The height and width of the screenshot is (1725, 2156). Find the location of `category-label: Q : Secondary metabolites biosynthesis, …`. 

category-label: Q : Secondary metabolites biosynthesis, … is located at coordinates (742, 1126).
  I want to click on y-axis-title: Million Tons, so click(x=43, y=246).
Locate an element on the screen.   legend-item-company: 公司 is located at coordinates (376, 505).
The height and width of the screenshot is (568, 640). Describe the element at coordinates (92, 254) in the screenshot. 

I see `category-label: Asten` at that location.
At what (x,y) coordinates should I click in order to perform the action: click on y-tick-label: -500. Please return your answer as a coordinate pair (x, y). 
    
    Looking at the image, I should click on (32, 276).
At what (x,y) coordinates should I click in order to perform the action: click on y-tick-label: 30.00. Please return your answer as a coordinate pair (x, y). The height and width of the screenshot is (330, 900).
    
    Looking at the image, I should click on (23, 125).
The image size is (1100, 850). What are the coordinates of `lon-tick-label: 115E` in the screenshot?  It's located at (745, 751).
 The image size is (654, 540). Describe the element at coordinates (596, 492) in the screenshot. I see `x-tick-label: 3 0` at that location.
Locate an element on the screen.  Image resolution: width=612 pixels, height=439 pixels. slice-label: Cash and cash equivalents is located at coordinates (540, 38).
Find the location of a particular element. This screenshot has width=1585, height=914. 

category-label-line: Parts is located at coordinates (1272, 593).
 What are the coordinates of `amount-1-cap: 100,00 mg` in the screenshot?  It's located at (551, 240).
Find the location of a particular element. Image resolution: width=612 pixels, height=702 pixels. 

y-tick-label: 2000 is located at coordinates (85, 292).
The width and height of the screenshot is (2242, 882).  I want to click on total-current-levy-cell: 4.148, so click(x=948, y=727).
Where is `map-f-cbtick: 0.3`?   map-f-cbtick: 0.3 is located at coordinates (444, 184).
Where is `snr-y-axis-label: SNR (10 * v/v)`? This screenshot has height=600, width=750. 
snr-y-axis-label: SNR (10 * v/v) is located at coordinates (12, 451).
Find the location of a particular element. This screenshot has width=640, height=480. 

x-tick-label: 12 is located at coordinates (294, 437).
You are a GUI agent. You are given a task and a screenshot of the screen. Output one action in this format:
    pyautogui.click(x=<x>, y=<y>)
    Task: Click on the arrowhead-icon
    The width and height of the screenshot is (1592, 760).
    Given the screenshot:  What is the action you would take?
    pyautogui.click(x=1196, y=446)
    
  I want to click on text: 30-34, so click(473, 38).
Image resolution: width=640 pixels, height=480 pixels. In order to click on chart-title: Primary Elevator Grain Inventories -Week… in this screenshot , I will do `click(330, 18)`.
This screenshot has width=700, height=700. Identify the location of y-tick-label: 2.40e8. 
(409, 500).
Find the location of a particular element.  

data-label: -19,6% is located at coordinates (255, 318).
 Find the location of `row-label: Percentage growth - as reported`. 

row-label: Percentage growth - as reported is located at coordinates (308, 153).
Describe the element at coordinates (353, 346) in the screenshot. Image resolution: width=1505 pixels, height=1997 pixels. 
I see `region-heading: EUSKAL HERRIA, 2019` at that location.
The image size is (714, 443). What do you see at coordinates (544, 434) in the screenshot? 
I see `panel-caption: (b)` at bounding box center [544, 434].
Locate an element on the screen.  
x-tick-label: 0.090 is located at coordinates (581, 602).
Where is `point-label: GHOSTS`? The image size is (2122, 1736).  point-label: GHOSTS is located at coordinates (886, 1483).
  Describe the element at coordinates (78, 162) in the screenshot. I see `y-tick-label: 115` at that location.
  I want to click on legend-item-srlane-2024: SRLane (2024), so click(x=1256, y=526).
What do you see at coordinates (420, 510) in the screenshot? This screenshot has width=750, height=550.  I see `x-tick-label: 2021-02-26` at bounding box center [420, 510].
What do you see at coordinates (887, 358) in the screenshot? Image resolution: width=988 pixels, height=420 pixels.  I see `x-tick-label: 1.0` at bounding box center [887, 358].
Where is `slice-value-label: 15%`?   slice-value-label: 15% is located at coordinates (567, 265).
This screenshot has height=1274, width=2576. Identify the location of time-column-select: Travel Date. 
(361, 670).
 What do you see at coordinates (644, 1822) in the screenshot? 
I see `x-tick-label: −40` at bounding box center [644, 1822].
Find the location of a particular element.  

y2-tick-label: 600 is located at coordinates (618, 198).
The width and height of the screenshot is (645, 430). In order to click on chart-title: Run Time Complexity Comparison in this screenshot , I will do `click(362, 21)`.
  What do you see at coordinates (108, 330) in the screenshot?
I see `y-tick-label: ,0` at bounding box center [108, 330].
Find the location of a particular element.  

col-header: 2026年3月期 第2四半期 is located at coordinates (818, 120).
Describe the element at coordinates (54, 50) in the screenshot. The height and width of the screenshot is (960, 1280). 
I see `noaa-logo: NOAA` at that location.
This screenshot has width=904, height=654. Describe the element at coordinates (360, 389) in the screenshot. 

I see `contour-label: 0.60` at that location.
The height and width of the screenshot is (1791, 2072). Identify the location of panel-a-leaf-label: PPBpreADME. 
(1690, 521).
--
Instructions to follow => Arrange all lines of the items above as a Markdown table with two columns, Row and Line, numbering the rows in order and omitting blank lines.

Exercise solution =>
| Row | Line |
|---|---|
| 1 | The height and width of the screenshot is (1725, 2156). Find the location of `category-label: Q : Secondary metabolites biosynthesis, …`.  |
| 2 | category-label: Q : Secondary metabolites biosynthesis, … is located at coordinates (742, 1126). |
| 3 |   I want to click on y-axis-title: Million Tons, so click(x=43, y=246). |
| 4 | Locate an element on the screen.   legend-item-company: 公司 is located at coordinates (376, 505). |
| 5 | The height and width of the screenshot is (568, 640). Describe the element at coordinates (92, 254) in the screenshot.  |
| 6 | I see `category-label: Asten` at that location. |
| 7 | At what (x,y) coordinates should I click in order to perform the action: click on y-tick-label: -500. Please return your answer as a coordinate pair (x, y).  |
| 8 |     Looking at the image, I should click on (32, 276). |
| 9 | At what (x,y) coordinates should I click in order to perform the action: click on y-tick-label: 30.00. Please return your answer as a coordinate pair (x, y). The height and width of the screenshot is (330, 900). |
| 10 |     Looking at the image, I should click on (23, 125). |
| 11 | The image size is (1100, 850). What are the coordinates of `lon-tick-label: 115E` in the screenshot?  It's located at (745, 751). |
| 12 |  The image size is (654, 540). Describe the element at coordinates (596, 492) in the screenshot. I see `x-tick-label: 3 0` at that location. |
| 13 | Locate an element on the screen.  Image resolution: width=612 pixels, height=439 pixels. slice-label: Cash and cash equivalents is located at coordinates (540, 38). |
| 14 | Find the location of a particular element. This screenshot has width=1585, height=914.  |
| 15 | category-label-line: Parts is located at coordinates (1272, 593). |
| 16 |  What are the coordinates of `amount-1-cap: 100,00 mg` in the screenshot?  It's located at (551, 240). |
| 17 | Find the location of a particular element. Image resolution: width=612 pixels, height=702 pixels.  |
| 18 | y-tick-label: 2000 is located at coordinates (85, 292). |
| 19 | The width and height of the screenshot is (2242, 882).  I want to click on total-current-levy-cell: 4.148, so click(x=948, y=727). |
| 20 | Where is `map-f-cbtick: 0.3`?   map-f-cbtick: 0.3 is located at coordinates (444, 184). |
| 21 | Where is `snr-y-axis-label: SNR (10 * v/v)`? This screenshot has height=600, width=750.  |
| 22 | snr-y-axis-label: SNR (10 * v/v) is located at coordinates (12, 451). |
| 23 | Find the location of a particular element. This screenshot has width=640, height=480.  |
| 24 | x-tick-label: 12 is located at coordinates (294, 437). |
| 25 | You are a GUI agent. You are given a task and a screenshot of the screen. Output one action in this format: |
| 26 |     pyautogui.click(x=<x>, y=<y>) |
| 27 |     Task: Click on the arrowhead-icon |
| 28 |     The width and height of the screenshot is (1592, 760). |
| 29 |     Given the screenshot:  What is the action you would take? |
| 30 |     pyautogui.click(x=1196, y=446) |
| 31 |   I want to click on text: 30-34, so click(473, 38). |
| 32 | Image resolution: width=640 pixels, height=480 pixels. In order to click on chart-title: Primary Elevator Grain Inventories -Week… in this screenshot , I will do `click(330, 18)`. |
| 33 | This screenshot has width=700, height=700. Identify the location of y-tick-label: 2.40e8.  |
| 34 | (409, 500). |
| 35 | Find the location of a particular element.   |
| 36 | data-label: -19,6% is located at coordinates (255, 318). |
| 37 |  Find the location of `row-label: Percentage growth - as reported`.  |
| 38 | row-label: Percentage growth - as reported is located at coordinates (308, 153). |
| 39 | Describe the element at coordinates (353, 346) in the screenshot. Image resolution: width=1505 pixels, height=1997 pixels.  |
| 40 | I see `region-heading: EUSKAL HERRIA, 2019` at that location. |
| 41 | The image size is (714, 443). What do you see at coordinates (544, 434) in the screenshot?  |
| 42 | I see `panel-caption: (b)` at bounding box center [544, 434]. |
| 43 | Locate an element on the screen.   |
| 44 | x-tick-label: 0.090 is located at coordinates (581, 602). |
| 45 | Where is `point-label: GHOSTS`? The image size is (2122, 1736).  point-label: GHOSTS is located at coordinates (886, 1483). |
| 46 |   Describe the element at coordinates (78, 162) in the screenshot. I see `y-tick-label: 115` at that location. |
| 47 |   I want to click on legend-item-srlane-2024: SRLane (2024), so click(x=1256, y=526). |
| 48 | What do you see at coordinates (420, 510) in the screenshot? This screenshot has width=750, height=550.  I see `x-tick-label: 2021-02-26` at bounding box center [420, 510]. |
| 49 | What do you see at coordinates (887, 358) in the screenshot? Image resolution: width=988 pixels, height=420 pixels.  I see `x-tick-label: 1.0` at bounding box center [887, 358]. |
| 50 | Where is `slice-value-label: 15%`?   slice-value-label: 15% is located at coordinates (567, 265). |
| 51 | This screenshot has height=1274, width=2576. Identify the location of time-column-select: Travel Date.  |
| 52 | (361, 670). |
| 53 |  What do you see at coordinates (644, 1822) in the screenshot?  |
| 54 | I see `x-tick-label: −40` at bounding box center [644, 1822]. |
| 55 | Find the location of a particular element.   |
| 56 | y2-tick-label: 600 is located at coordinates (618, 198). |
| 57 | The width and height of the screenshot is (645, 430). In order to click on chart-title: Run Time Complexity Comparison in this screenshot , I will do `click(362, 21)`. |
| 58 |   What do you see at coordinates (108, 330) in the screenshot? |
| 59 | I see `y-tick-label: ,0` at bounding box center [108, 330]. |
| 60 | Find the location of a particular element.   |
| 61 | col-header: 2026年3月期 第2四半期 is located at coordinates (818, 120). |
| 62 | Describe the element at coordinates (54, 50) in the screenshot. The height and width of the screenshot is (960, 1280).  |
| 63 | I see `noaa-logo: NOAA` at that location. |
| 64 | This screenshot has width=904, height=654. Describe the element at coordinates (360, 389) in the screenshot.  |
| 65 | I see `contour-label: 0.60` at that location. |
| 66 | The height and width of the screenshot is (1791, 2072). Identify the location of panel-a-leaf-label: PPBpreADME.  |
| 67 | (1690, 521). |